Starting at the line that contains "This screenshot has width=899, height=588.", transcribe every remaining line of the data below exactly, and omit all pictures.

^^^^^^^^^^^^^^^^

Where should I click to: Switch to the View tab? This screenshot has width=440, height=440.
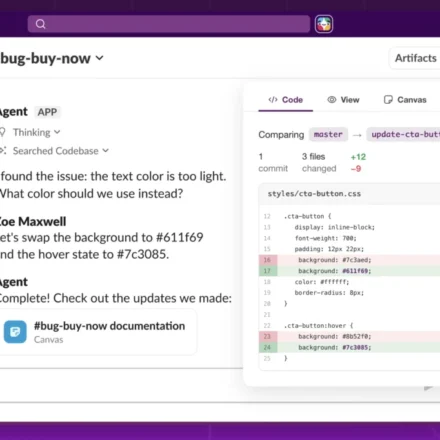pos(343,100)
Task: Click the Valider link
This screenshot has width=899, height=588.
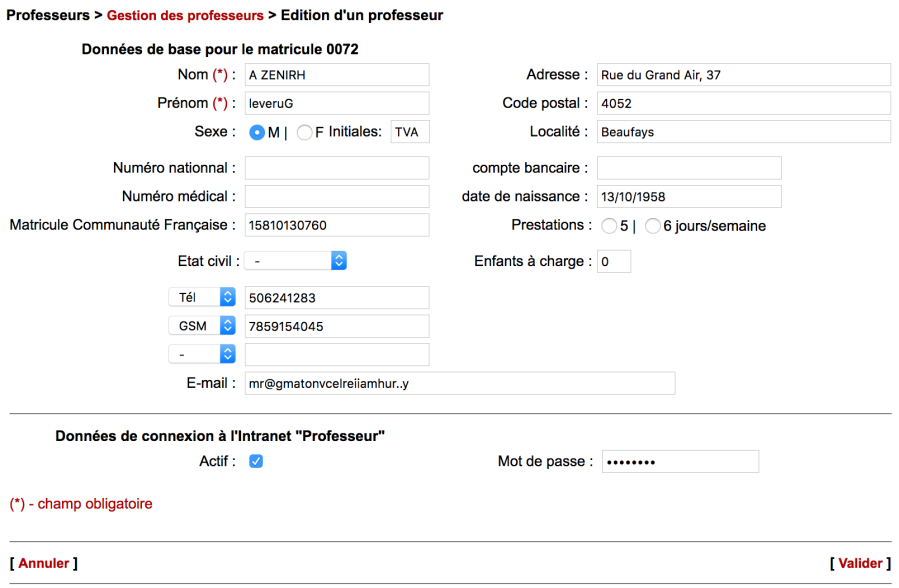Action: (x=860, y=563)
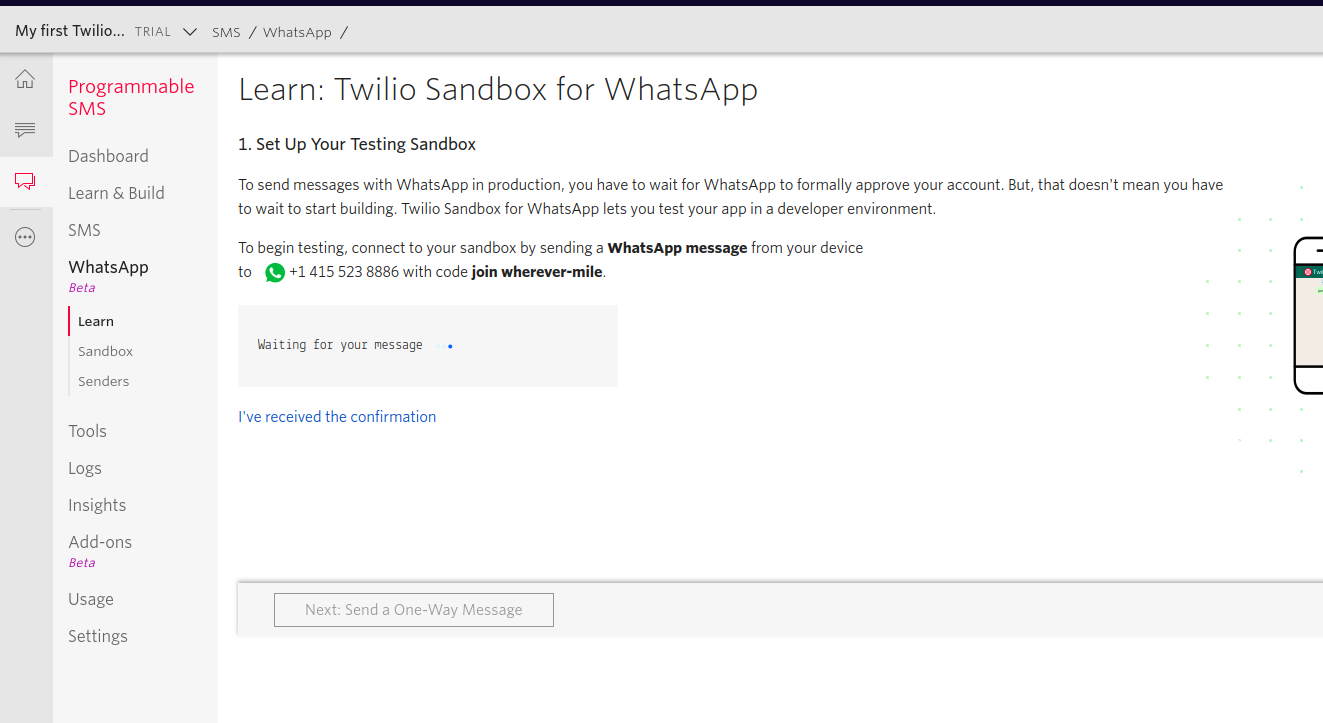Go to SMS breadcrumb
This screenshot has width=1323, height=723.
tap(226, 32)
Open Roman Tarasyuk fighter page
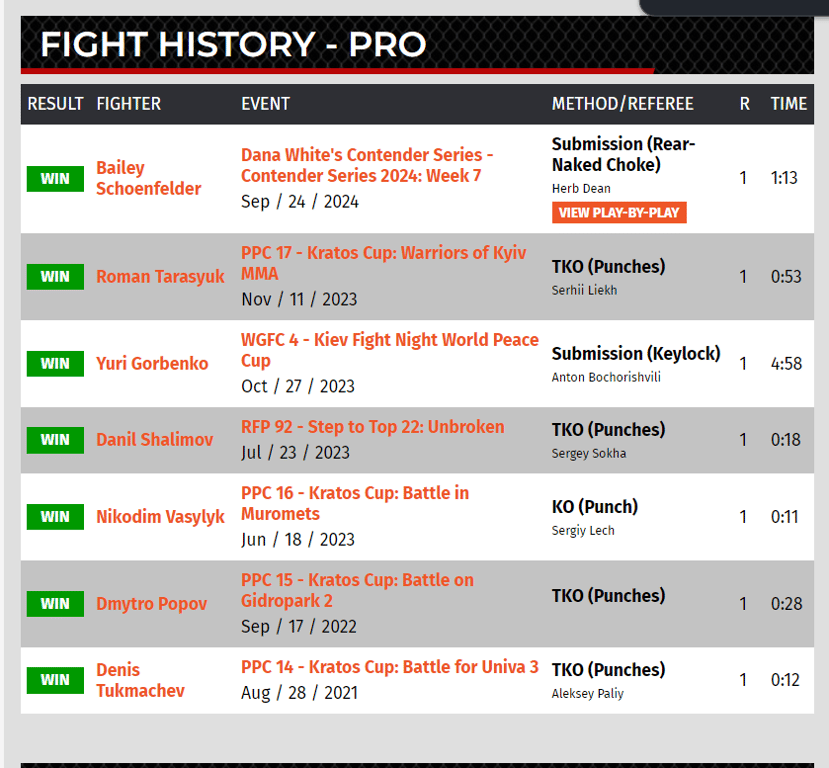 pyautogui.click(x=160, y=277)
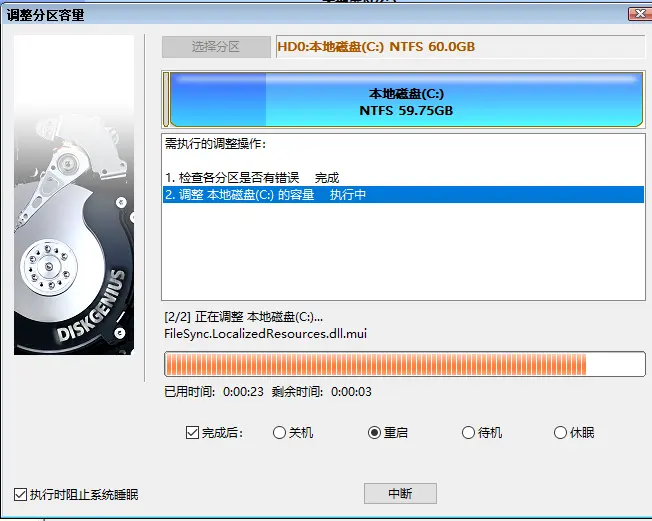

^^^^^^^^^^^^^^^^

• _Output of the exercise_
This screenshot has width=899, height=588.
Action: (x=860, y=563)
Go to SMS breadcrumb
This screenshot has width=1323, height=723.
tap(226, 32)
Open Roman Tarasyuk fighter page
 pyautogui.click(x=160, y=277)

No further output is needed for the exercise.